Adopting a sibling group can be challenging; listen to the experiences of a couple in Devon who adopted a group of five…
We wanted to adopt because we always knew we wanted children. As a gay couple there were a couple of options open to us, but it the end it seemed like the better and more logical thing to do was to adopt. We wanted children and there were children who needed a family. We always wanted a sibling group…from day one. We both come from large families and wanted to replicate our experiences. A large family just seemed the norm for us.
Adoption is pretty much exactly as we had thought. That is all thanks to the fantastic preparation we had with FFC and in particular our social workers Penny and Eric. They always made sure that we fully understood the enormity of what we were taking on and always encouraged us to remove our rose-tinted spectacles when we were getting carried away. They introduced us to other families who adopted so we could see what life was going to be like and the challenges adopting can bring.
Whilst the process was hard it was also incredibly informative and useful. It allowed us to be open and honest with each other as well as FFC, and to ask as many questions as we wanted, we also challenge ourselves and our thinking about adopted children and what our lives could be like. It also opened up the adoption conversation in a positive way with our families and our friends.
Feelings changed a lot.

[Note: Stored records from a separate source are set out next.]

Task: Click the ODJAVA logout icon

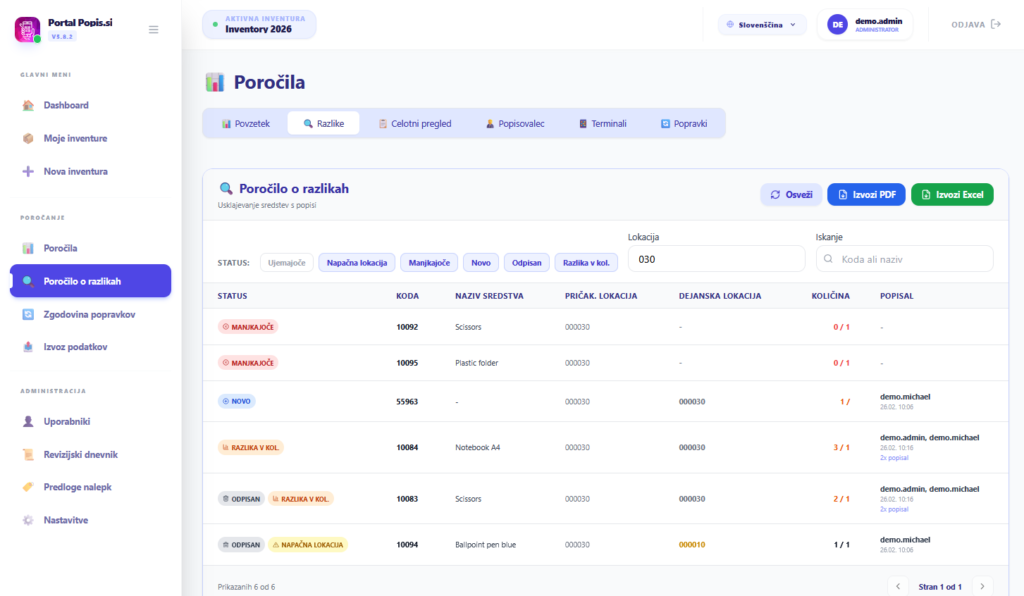Action: tap(995, 24)
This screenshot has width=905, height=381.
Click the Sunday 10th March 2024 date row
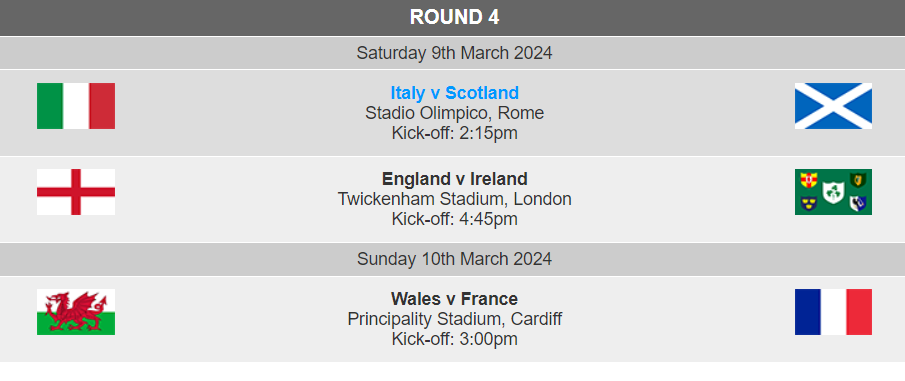point(452,259)
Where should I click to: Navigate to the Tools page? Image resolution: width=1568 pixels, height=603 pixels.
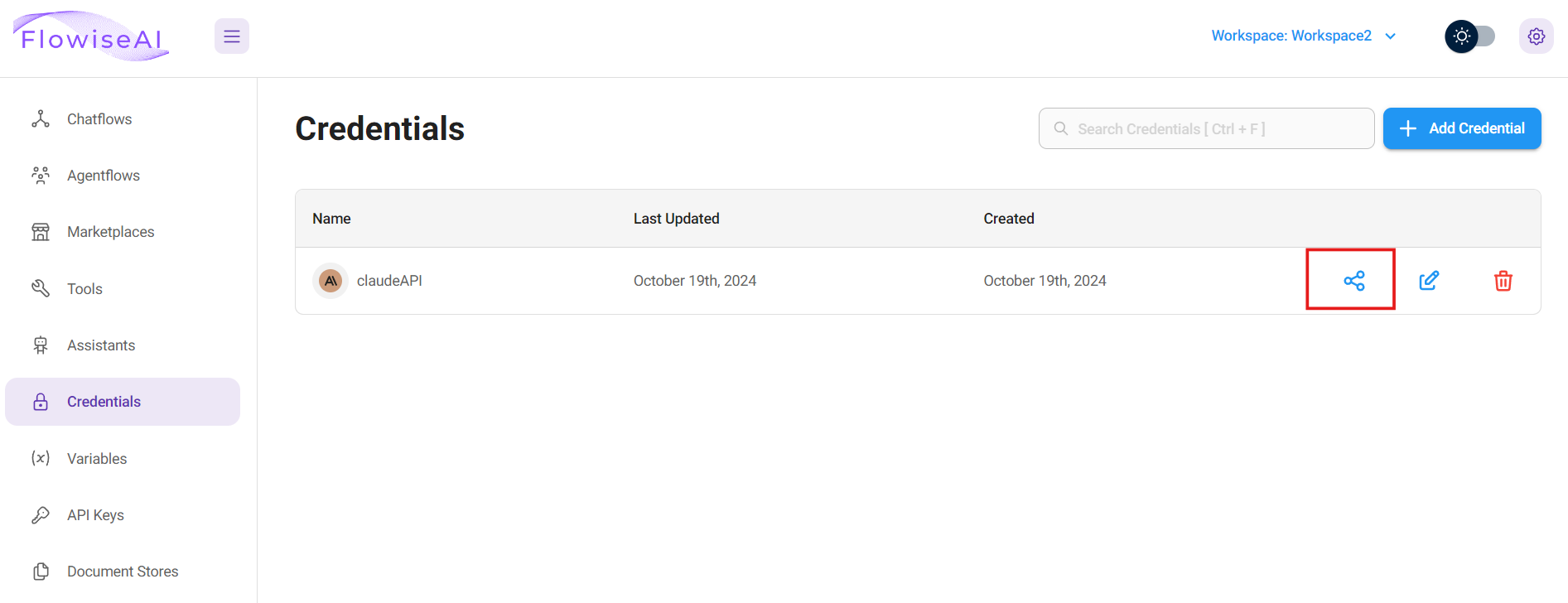pos(84,289)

At first we felt excited for the changes but very quickly followed shock that our quiet house was now so noisy and full and we had responsibility for these other lives and we had to get it right….or mostly right all the time. It was quite daunting but also it was incredibly rewarding. We knew from the moment that they ran through the door that this was our family – no matter what happened next.
The advice we would give to people considering adoption is to be open and honest from day one. Talk about your fears and concerns with FFC. Then the most important thing for us is to listen to the advice and guidance from the team. They really have seen it all and we will always want to take support when and where we can get it.
We are very much centred on our family and have been since they arrived. So we celebrate the successes and the joys. It’s our normal…which is to say it’s a pretty normal family life. Noisy, fun, always changing and always rewarding.